Mini-Feature – Ultravox

31st January 2021

Whenever I hear the song Vienna I have an overwhelming urge to join in and belt out the wonderfully dramatic hook. Dependent on the scenario, this normally results in others joining me, or raised eyebrows and mumbled comments, I’m used to both! By the time the Vienna album was released a lot of water and history had passed under the Ultravox bridge, and today I’ll attempt to take you on a quick trip through the history and background of this remarkable band.

Ultravox

The first incarnation was the initiative of Dennis Leigh (who took on the stage name John Foxx) who recruited Chris Allen who was performing under the name Christopher St John (later changed to Chris Cross), and three others. They initially performed as Tiger Lily and released one single, a copy of Fats Waller’s Ain’t Misbehaving, which went on to be used in a porn film. These dubious beginnings also saw a series of name changes.

After being signed to Island Records in 1976 they decided on Ultravox! (dropping the exclamation mark soon after). The debut self-titled album was released in 1977. As fitted the times, their image was a fusion of art-school glam, popular at the tail end of Punk and the rise of New Wave. The album wasn’t a success and neither the album nor its single Dangerous Rhythm managed to make it into the charts.

Ha!-Ha!-Ha! followed, but like the previous album, didn’t make an impression, all except the final track, Hiroshima Mon Amour. This song saw a new direction for Ultravox and it was one of the first synth-pop arrangements, and the fist to use a drum machine with pre-sets (Roland Rhythm 77). Ultravox fans regard this track as the highlight of the band’s early incarnation.

Foxx was a bit of an oddball and declared that he had decided to live without emotions. As you can imagine, this caused tensions amongst the band members and there were regular changes in the lineup.

Systems of Romance, the third album (1978) confirmed the change in direction and the synth sound was brought to the foreground, possibly influenced by Kraftwerk’s producer, Conny Plank, who lent his talents to numerous Ultravox albums. Unfortunately the commercial success they were hoping for eluded them again, and despite limited critical praise, the tensions and lack of finances broke the morale of the band even more.

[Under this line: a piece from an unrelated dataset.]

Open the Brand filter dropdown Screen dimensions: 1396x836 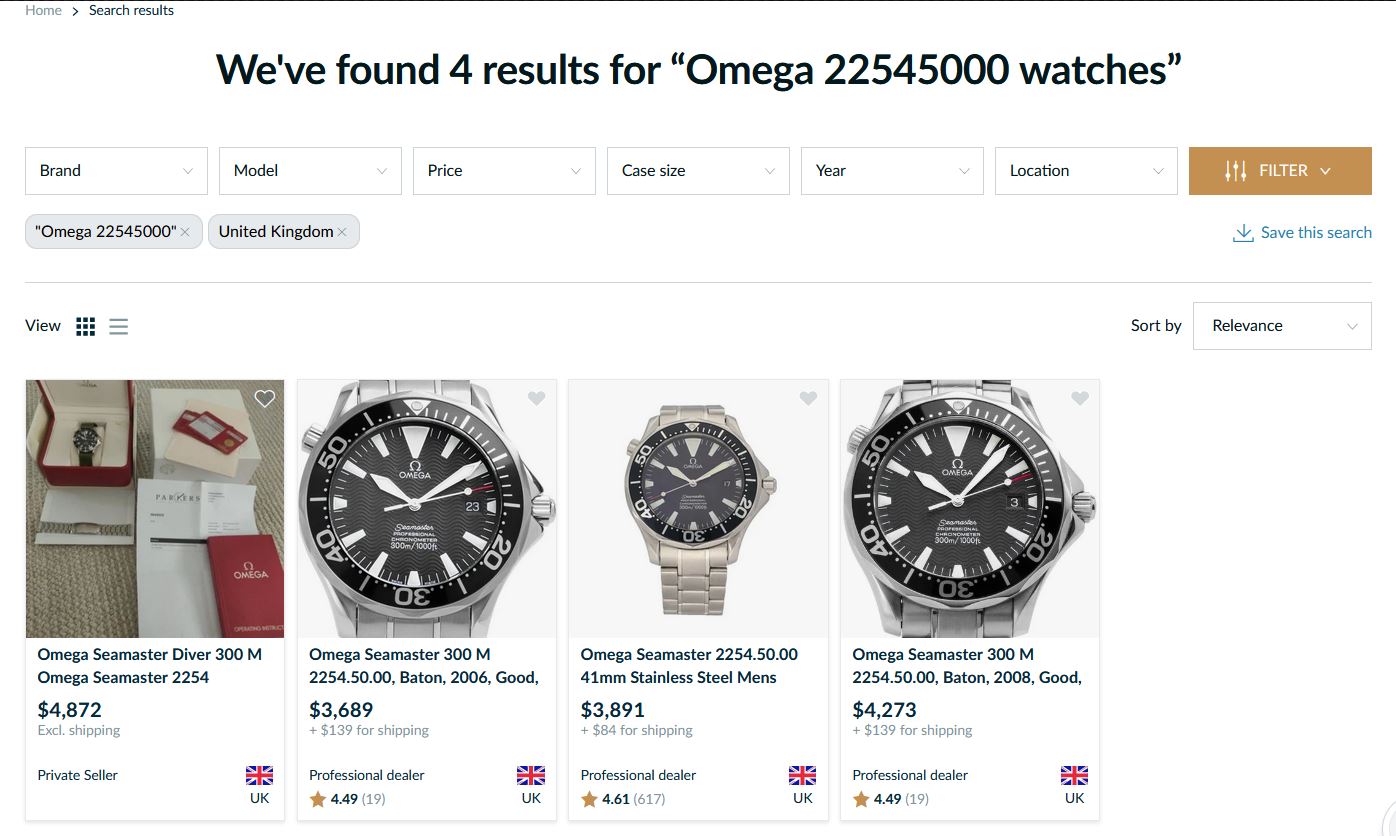[x=116, y=171]
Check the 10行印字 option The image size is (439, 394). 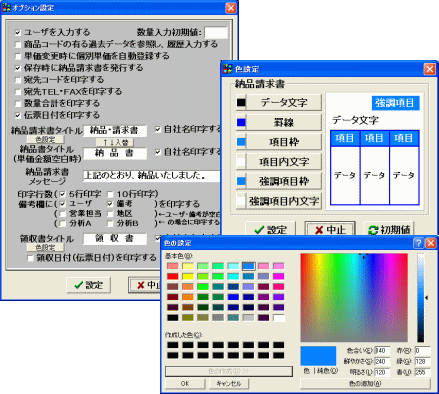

Island dropped Ultravox in 1979, but they undertook a self-financed tour of the USA before splitting after their final gig in San Francisco. Island not only dropped the band but also their catalogue of albums, releasing a compilation of highlights called Three Into One. And so it seemed that the end of Ultravox was assured, especially after Foxx decided to go solo and the other members drifted off to join other outfits and projects.

I must say I prefer the second part of Ultravox’s career, but we’ll get to that shortly. To represent the first stage of the Ultravox story I am sharing the clip of them performing Slowmotion and Hiroshima Mon Amour in 1978 on The Old Grey Whistle Test. Is it just me or can I hear some of the melody patterns of their later hit, Dancing with Tears in my Eyes in this?

Ultravox received the shot in the arm that was needed when the incredibly talented Midge Ure was persuaded to join the band, which he did as vocalist, guitarist and keyboardist. He had been working with Thin Lizzy at the time but was also a member of Visage (remember Fade to Grey?), who’s drummer initially asked Midge to make the move.

What followed has been heralded as one of the greatest albums of the period and cemented Midge Ure’s name in the halls of popular music. The Vienna album surpassed all of the band’s previous sales. Again, it was produced by Conny Plank and released by Chrysalis Records in 1980. Although the single Sleepwalker made it to #29, it was the single of the album’s title that took them global. With a beautifully filmed video playing to the growing popularity of MTV and the expert use of synths to lead listeners through the dramatic tale, it was a surefire winner and the single hit #2, being kept from the top spot by John Lennon’s Woman.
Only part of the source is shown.